Los Angeles has it all: beaches, mountains, vast deserts, sunny weather and most recently, the Rams and the Chargers. Despite the arrival of these new professional teams, only one football team runs L.A., the USC Trojans.
The Los Angeles sports market is massive. It is home to some of history's greatest sports franchises with teams like the Lakers, the Dodgers and the Kings. While the city has cultivated a large population of sports fans, NFL teams have struggled to fit in since the Raiders left in 1994.
On Sunday, the Rams welcomed the Indianapolis Colts for their home opener. It was an exciting victory for the L.A. team as it crushed its competition, 49 to 3, a scoreline significantly higher than their other recent results. Even with the dominating performance by the Rams, empty seats made up over a third of the Coliseum's capacity, with just 60,128 fans in attendance. The day before, USC had filled the Coliseum to the tune of 77,614 fans for their game against Stanford. In their home opener against Western Michigan, USC managed to bring in 68,459 people, their worst showing in years- still, however, 8,000 more than the Rams opener.
After such a poor showing, many Angelinos and sports journalists wonder if the Chargers and Rams will be able to earn the loyalty of fans in the years to come.
McKenna Keil of the assignment desk at the NFL network attributes some of this low attendance to L.A.'s many activities and sights, which serve as distractions from Chargers and Rams games.

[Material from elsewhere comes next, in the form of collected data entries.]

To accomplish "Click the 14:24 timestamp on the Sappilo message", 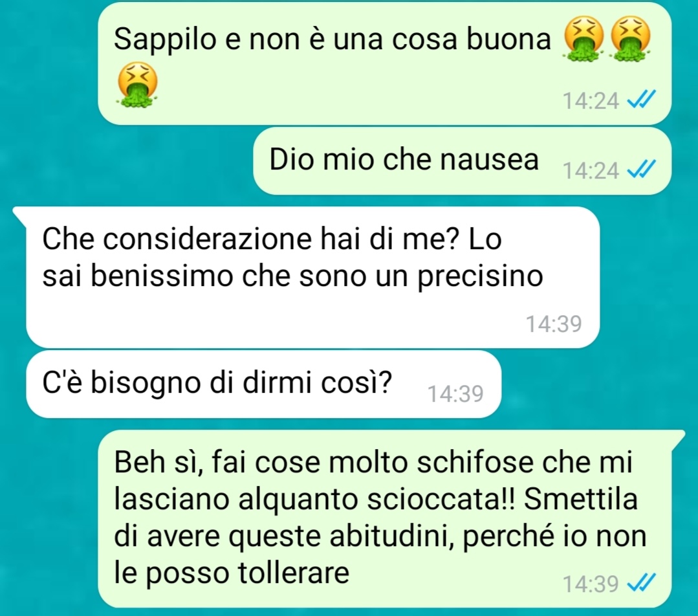I will point(591,101).
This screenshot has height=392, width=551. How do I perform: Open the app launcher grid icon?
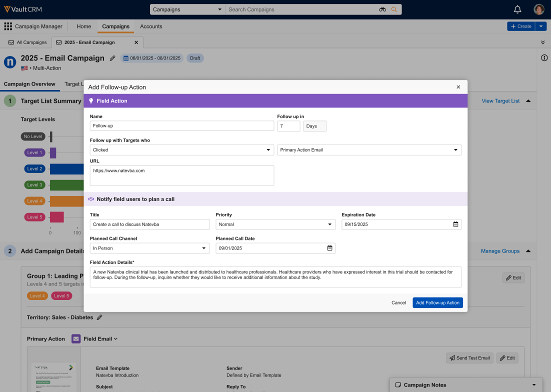coord(8,27)
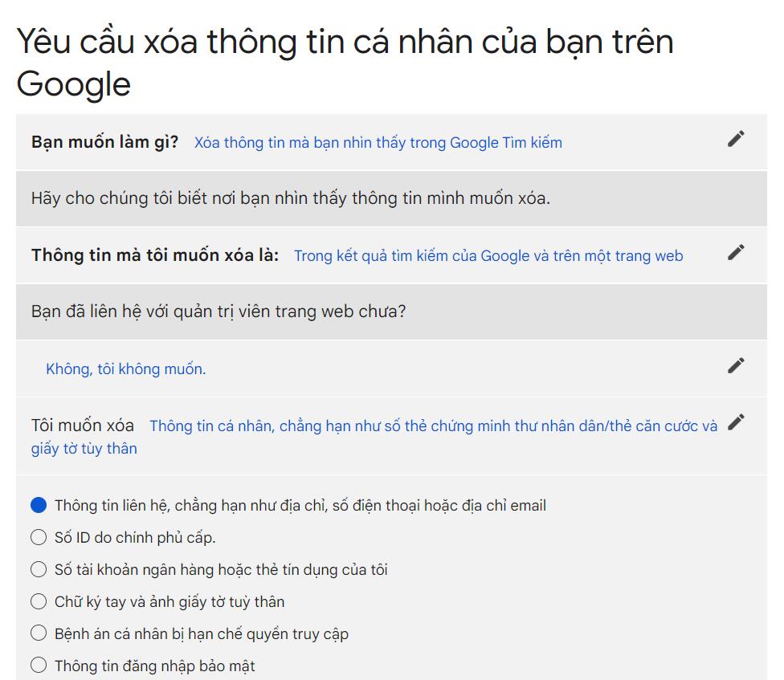Click the pencil icon next to "Không, tôi không muốn"
Screen dimensions: 784x680
pos(735,365)
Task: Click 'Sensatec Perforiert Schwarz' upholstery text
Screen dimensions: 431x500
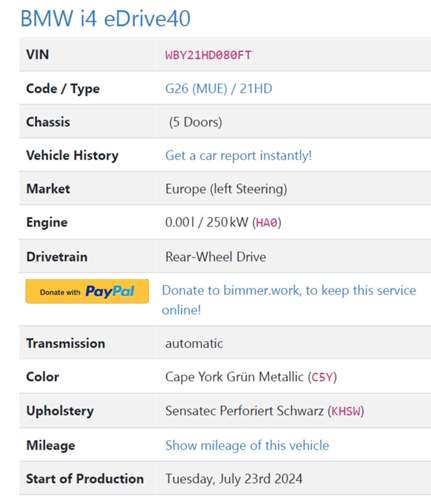Action: tap(244, 411)
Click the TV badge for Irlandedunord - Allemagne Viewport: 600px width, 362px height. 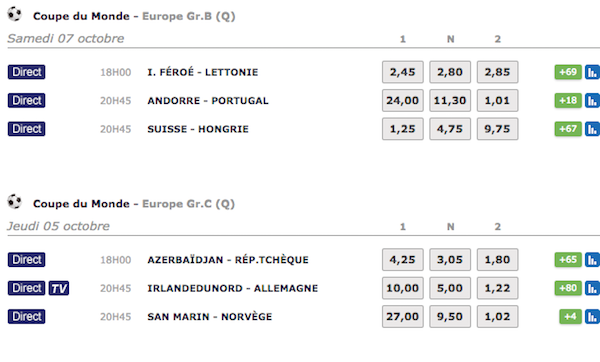click(x=59, y=288)
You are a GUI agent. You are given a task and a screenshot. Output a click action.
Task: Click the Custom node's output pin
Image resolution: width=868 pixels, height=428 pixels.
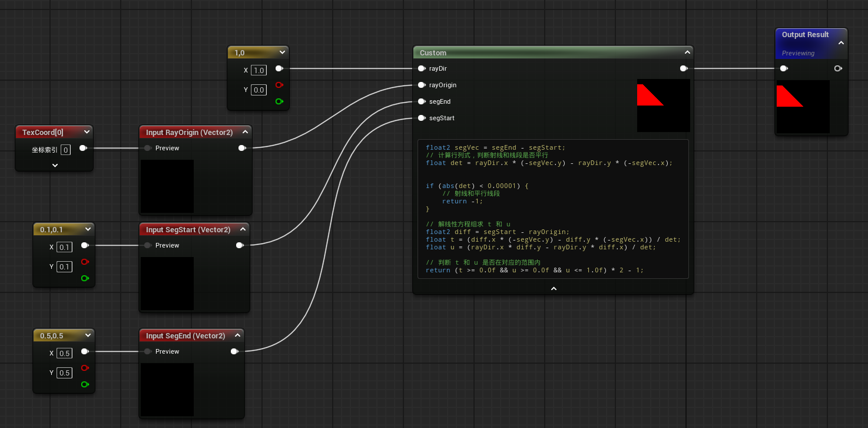(x=683, y=69)
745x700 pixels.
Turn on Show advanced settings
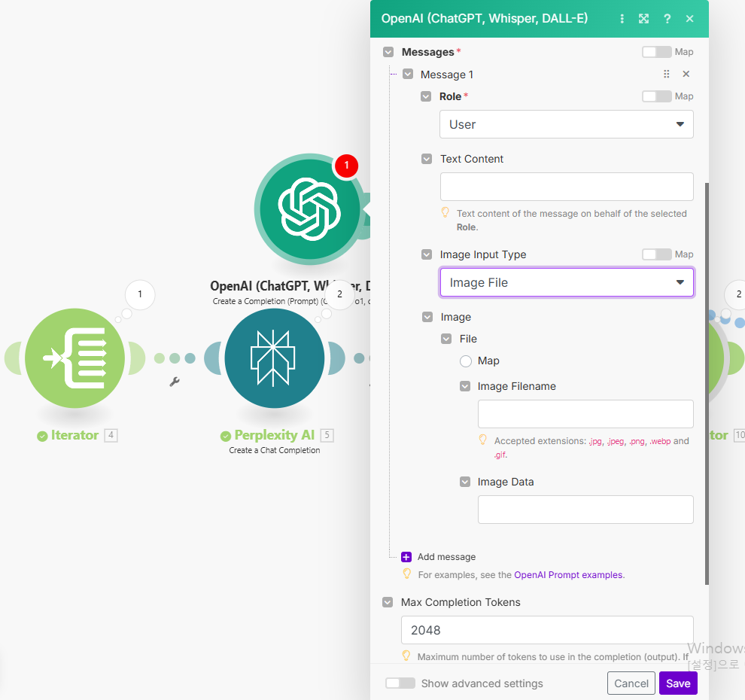[400, 683]
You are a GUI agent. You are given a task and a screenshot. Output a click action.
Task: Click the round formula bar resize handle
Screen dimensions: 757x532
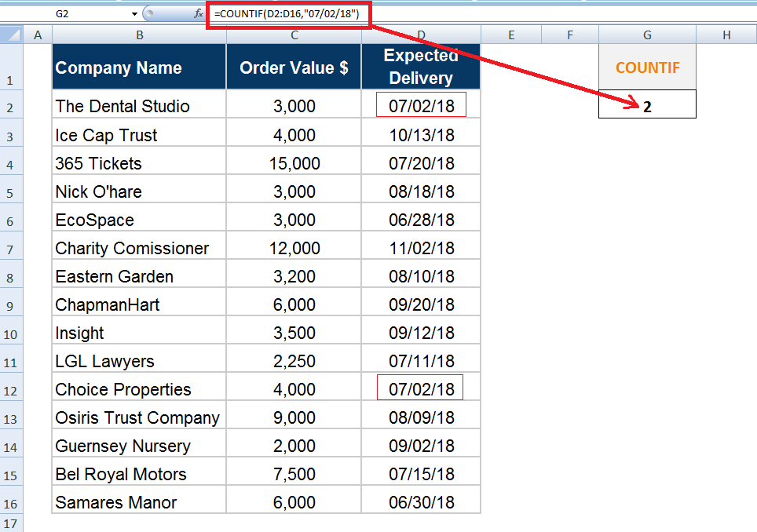[x=150, y=14]
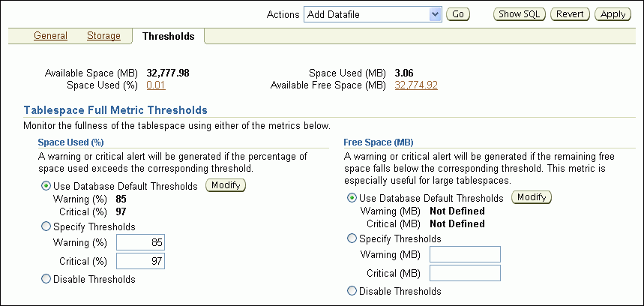Click the Critical (%) input field
This screenshot has width=644, height=306.
[139, 261]
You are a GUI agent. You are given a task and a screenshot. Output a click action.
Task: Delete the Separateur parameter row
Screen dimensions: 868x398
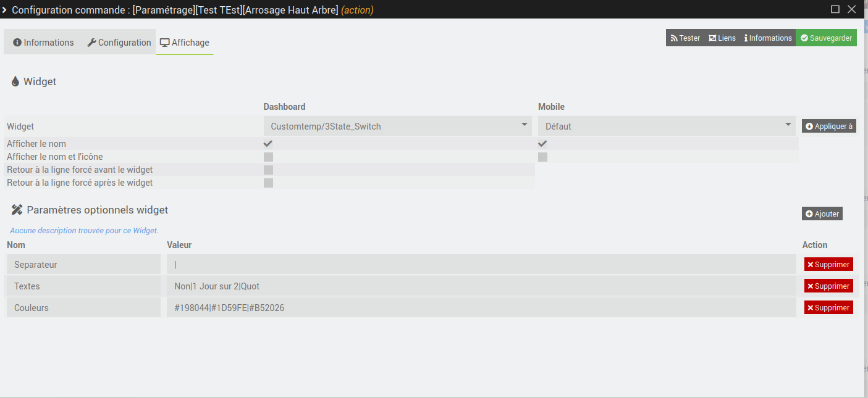(828, 264)
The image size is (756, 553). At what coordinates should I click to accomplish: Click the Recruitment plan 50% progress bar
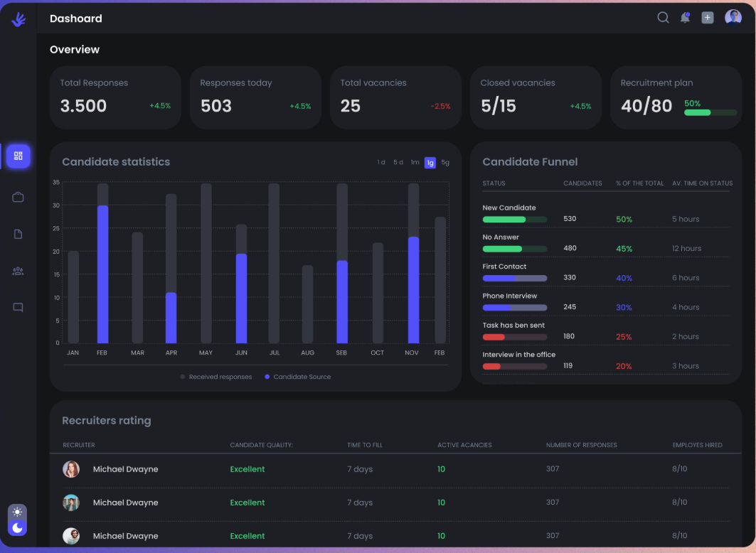[710, 113]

"It's such a metropolitan area," Keil said. "On any given day, you could go to a football game, go to the beach or see a play."
In addition to L.A.'s bustling environment, the Chargers' and Rams' records play a part in their smaller fan bases, she said.
"Last year when the Rams were here, they didn't exactly have a winning record or a successful record," Keil said. "Once those teams start winning and creating more buzz, then they have the potential to increase attendance."
Todd Hewitt, Director of Operations at USC Athletics and former Rams' Director of Equipment Operations, agrees the teams are not playing at a level that can attract many fans.
"You have to have a winning product on the field," Hewitt said. "Their product just has not been that good, and so people get turned away."
In the past, other L.A. sports teams have faced anemic support because of their poor records. The Clippers' popularity, for example, was only able to bounce back given time, improved management, and better players, she said.
"They started rebranding themselves, and they started to sell out Staples Center" Keil said. "They started to become more relevant and they started winning."
Hewitt, on the other hand, said a major reason for the missing gap in Rams and Chargers fans will always be because of L.A.'s love for the Raiders.
"Los Angeles is still a Raider town and having them move to Las Vegas won't change that," Hewitt said.
According to Hewitt, it is unlikely that either team will leave because of poor attendance. For the NFL, he explained, TV network deals are more profitable than fan loyalty or the number of seats sold. Hewitt said fans showing up to games is nice, but not essential.
"It's like putting sprinkles on an ice cream sundae," he said. "It's just something extra."
Keil agreed that there is little-to-no chance the teams will shift locations because of their weak attendance. Over time and with the addition of the new stadium in 2020, their fan bases will grow.
"They dedicated so much money and so many resources for the new stadium," she said. "Even if it's not about football, I anticipate [the stadium] is something that will draw in more fans."
USC football continues to be a hot commodity in L.A. because it wins, has associations with celebrities and is rooted in tradition. Many attribute former Head Coach Pete Carroll for raising the bar in college football.
Keil says USC's most important advantage, however, is the loyalty of its automatic fans–its students, who dedicate a lot of time and money to the school.
"USC has a really strong group of fans that they are so closely tied with because they have a student body population and a large alumni group," she said.
Los Angeles has long been a Trojan town, and the competition is stiff. But if the Rams and Chargers can improve their records, they could too win the hearts of the city's football fans.